As a distraction....the abuse issue still makes me angry

I'm in a venting mood so I'll vent on this. Basically just wanting to blog because it bothers me I haven't been, but I have nothing relevant to say, so I picked this topic.

I so resent both that what is called the BDSM lifestyle is used to justify abuse, and even more that those involved allow it to be used in such a fashion. I have had people in the past ask about my feelings about abuse. They want to know how I see a line being crossed for someone that has agreed to or even asked to be “hurt”. It’s pretty simple really, anything that is damaging to the submissive is abusive no matter how it is justified. Notice I did not say injurious, because I understand there are those out there that play a whole lot rougher than I ever have had the desire to do, and sometimes some pretty weird stuff (By my standards) seems to have a positive effect on the people involved. Note too I don't limit hurt to the physical.

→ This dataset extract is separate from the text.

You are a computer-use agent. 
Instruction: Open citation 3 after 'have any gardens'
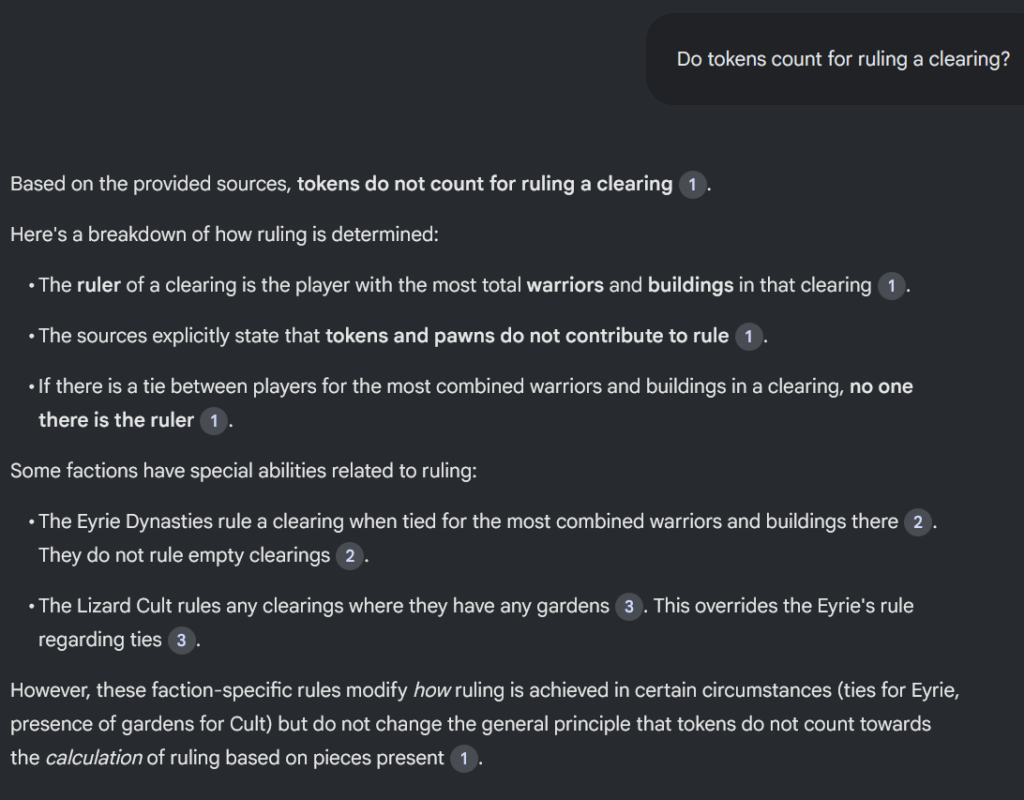coord(629,607)
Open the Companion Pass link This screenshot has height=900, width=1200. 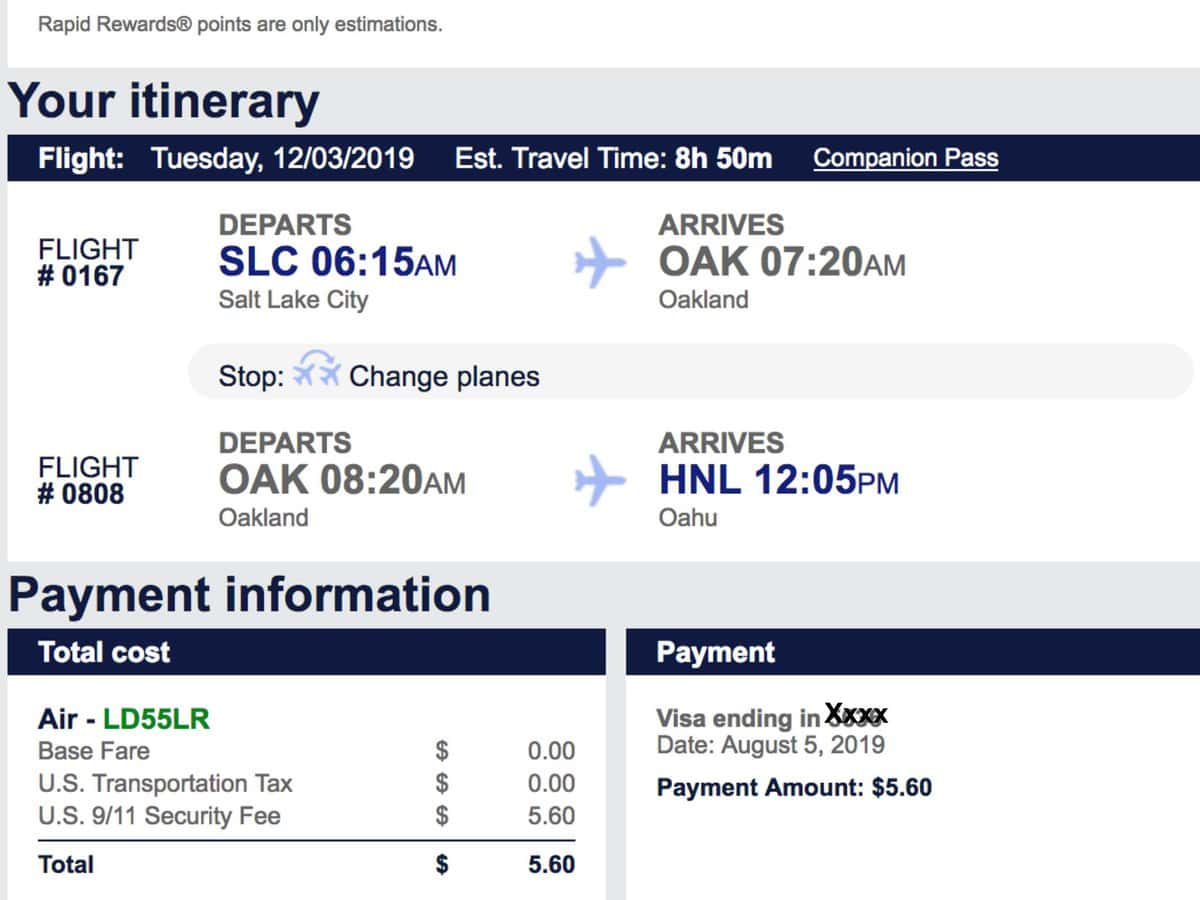click(x=905, y=158)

When asked how a person can tell where the line that shouldn’t be crossed is in regards to “punishing” a submissive, I often use an analogy referencing owning a classic car. The point being, if your classic car doesn’t start one morning the way to address the problem is not to get out, kick the shit out of the fenders, and expect that now it will run fine. If you do that you will now have a slightly to severely damaged classic car (Depending entirely on how hard and how much YOU the owner kicked it) that still doesn’t start. Now you have the original problem and some new ones to overcome. Instead I suggest remaining calm in the face of your frustration and conducting a logical investigation into what is causing the no-start problem. Once you find the problem, it’s likely to be an easy fix, and it will be the only problem that needs to be resolved. Finding the problem might take a while, and it may not be anything obvious. It’s likely to take a little patience to get to the cause, but then if owning rare and beautiful things was easy everyone would have three, wouldn’t they? I think just about anyone should see the truth in that analogy, but somehow an awful lot of people claim they don’t see the correlation. They claim women aren’t machines; they are more like “Pets”. O.K. Let’s follow that concept out. So instead of a Mustang or Camaro, you are kicking a misbehaving dog. Let’s say a Chihuahua (Sorry ladies, but it needed to be something that seems at first glance to be non-threatening). Not a dog with a reputation for aggressiveness. Not one usually seen as a pit-fighter. But let’s say you kick that dog a few times. What do you suppose that dog is going to do?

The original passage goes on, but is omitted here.